EXERCISE: In the listing below, the answer starts at the line that has "You are a GUI" and stops after the line that has "Screen dimensions: 1242x916"; please repeat that part exactly and nothing more.

TASK DATA:

━━━━━━

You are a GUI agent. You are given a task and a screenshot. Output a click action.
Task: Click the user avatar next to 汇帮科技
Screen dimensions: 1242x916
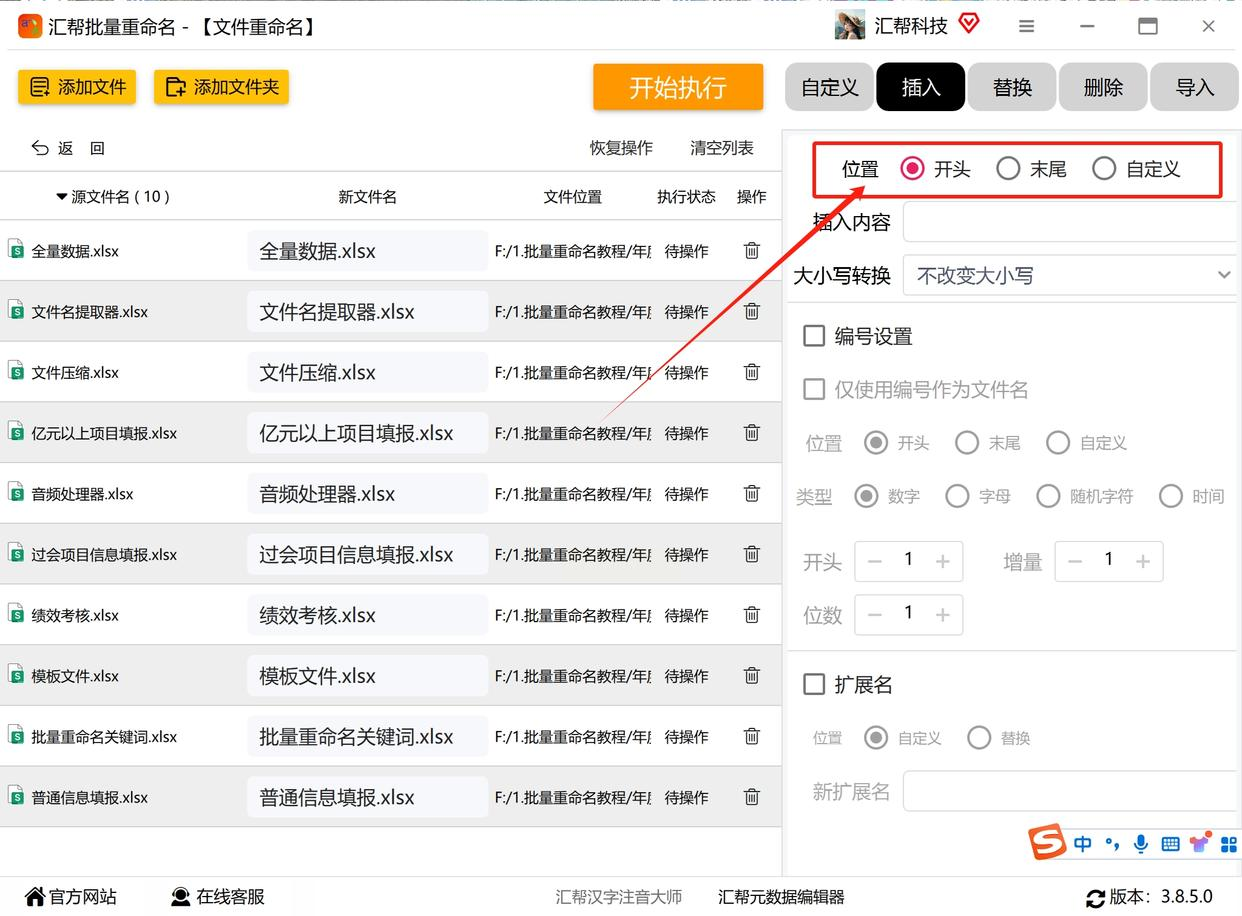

━━━━━━

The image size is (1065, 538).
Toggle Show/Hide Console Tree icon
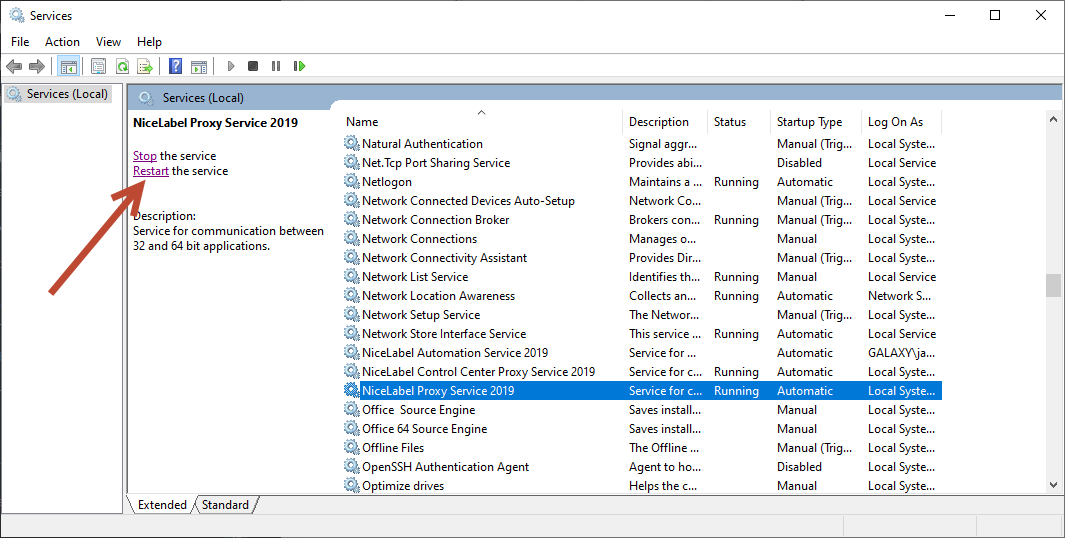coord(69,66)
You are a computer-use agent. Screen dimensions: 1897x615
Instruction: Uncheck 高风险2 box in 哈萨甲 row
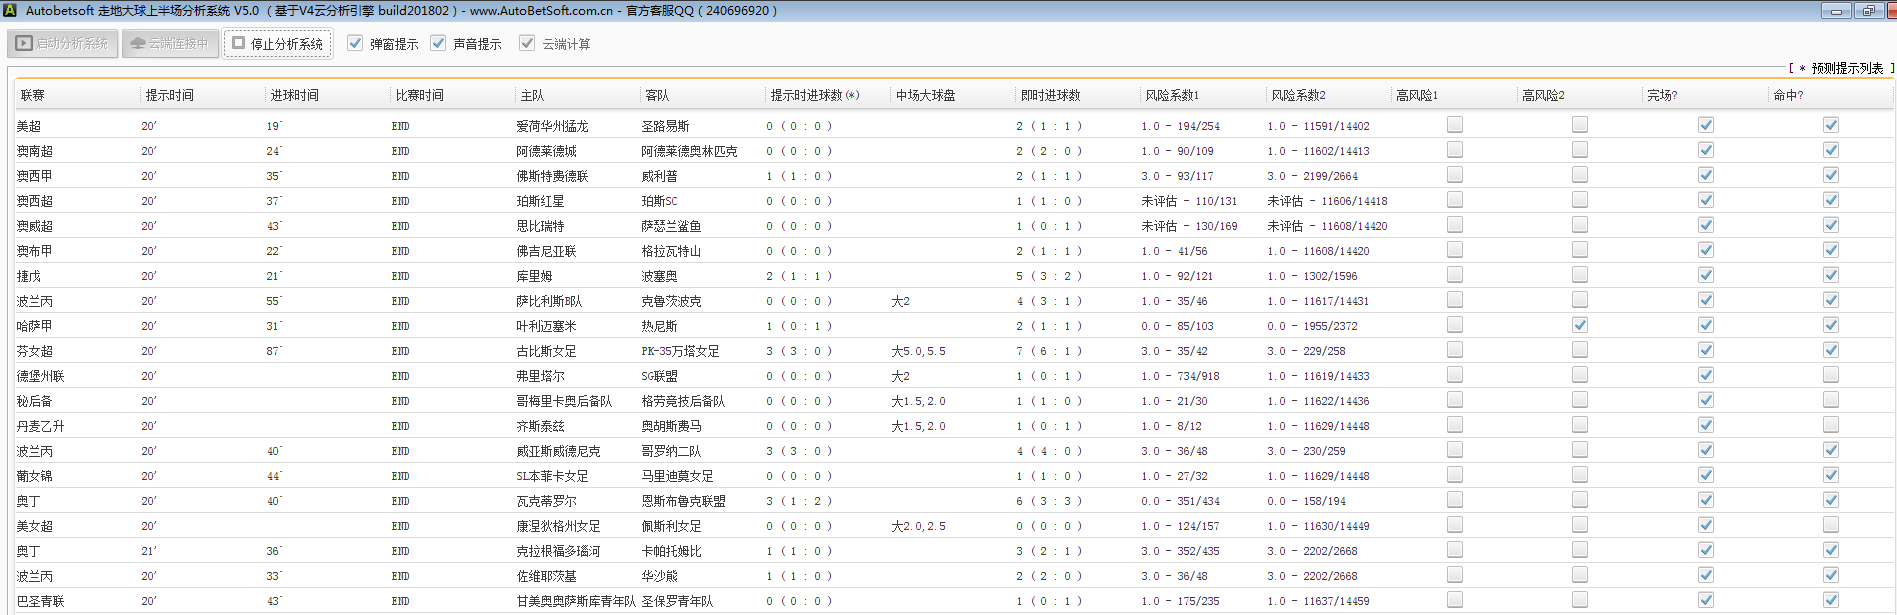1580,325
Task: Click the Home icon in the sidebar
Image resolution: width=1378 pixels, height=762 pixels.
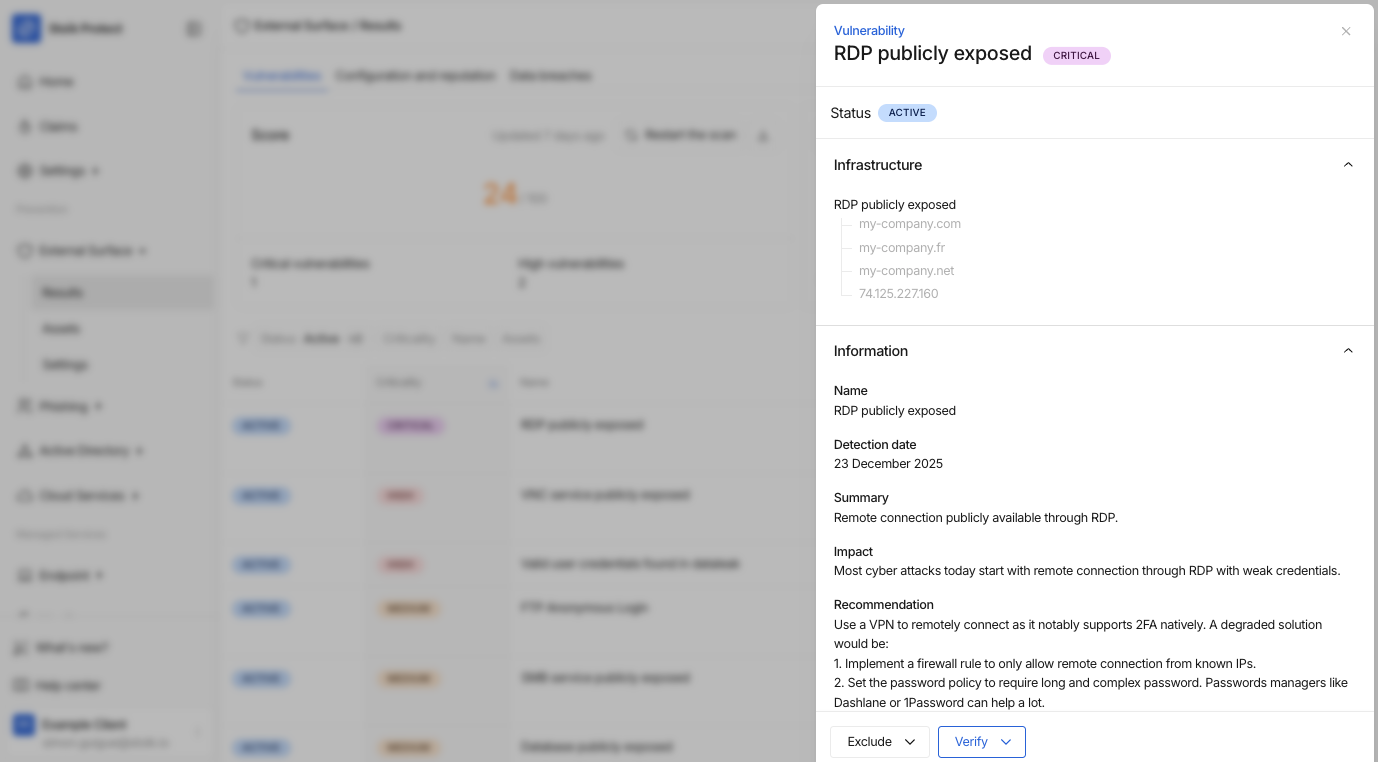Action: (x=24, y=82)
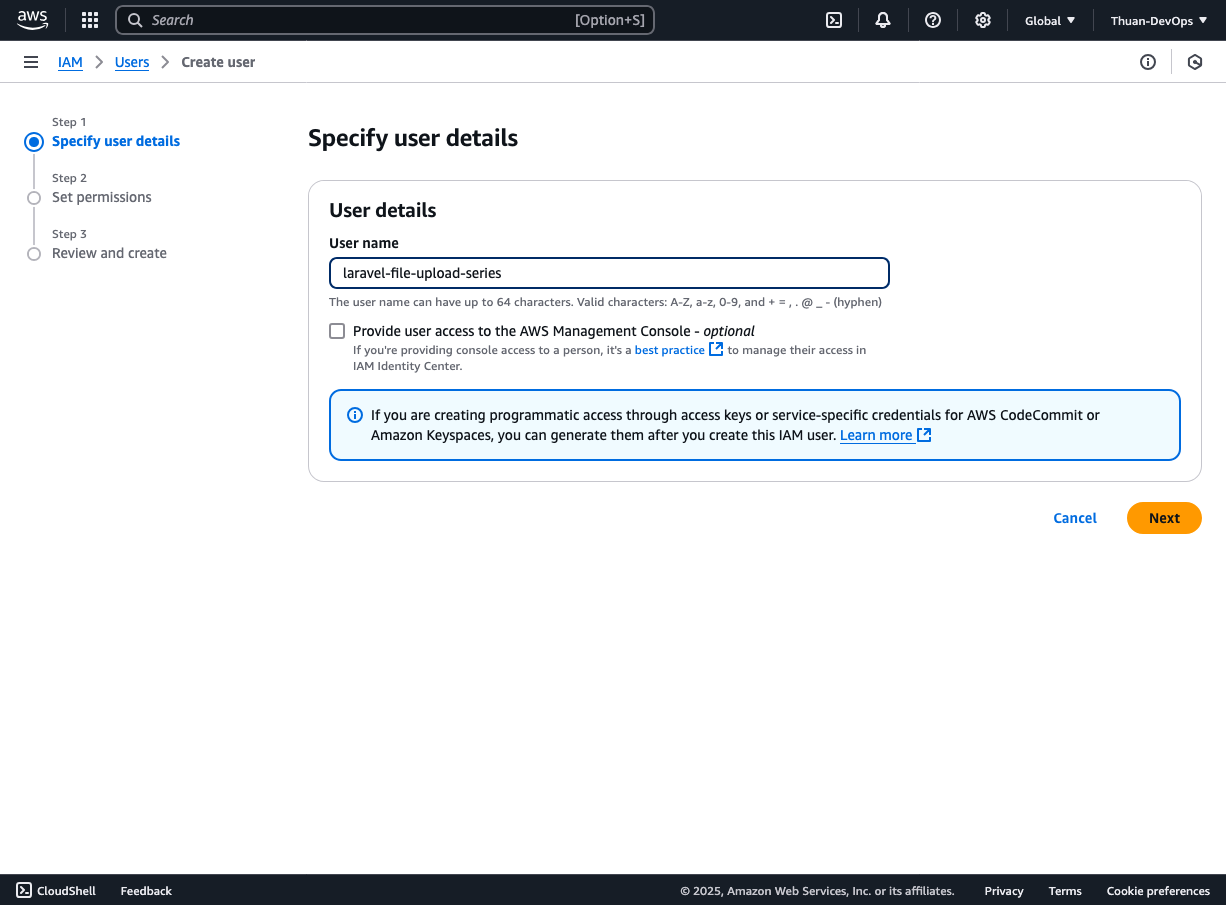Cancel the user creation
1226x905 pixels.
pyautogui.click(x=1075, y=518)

━━━━━━

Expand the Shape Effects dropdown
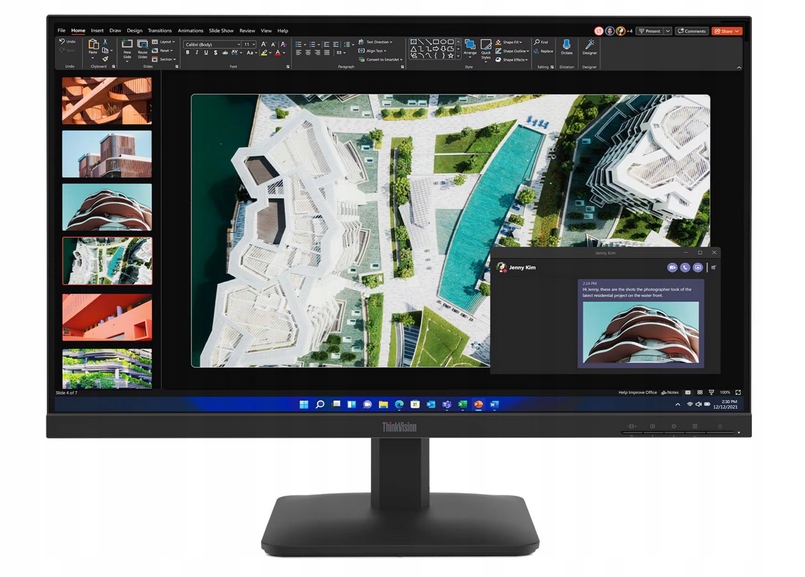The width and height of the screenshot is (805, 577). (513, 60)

━━━━━━

TASK RESPONSE:
You are a GUI agent. You are given a task and a screenshot. Output a click action.
Task: Click the user avatar next to 汇帮科技
Screen dimensions: 1242x916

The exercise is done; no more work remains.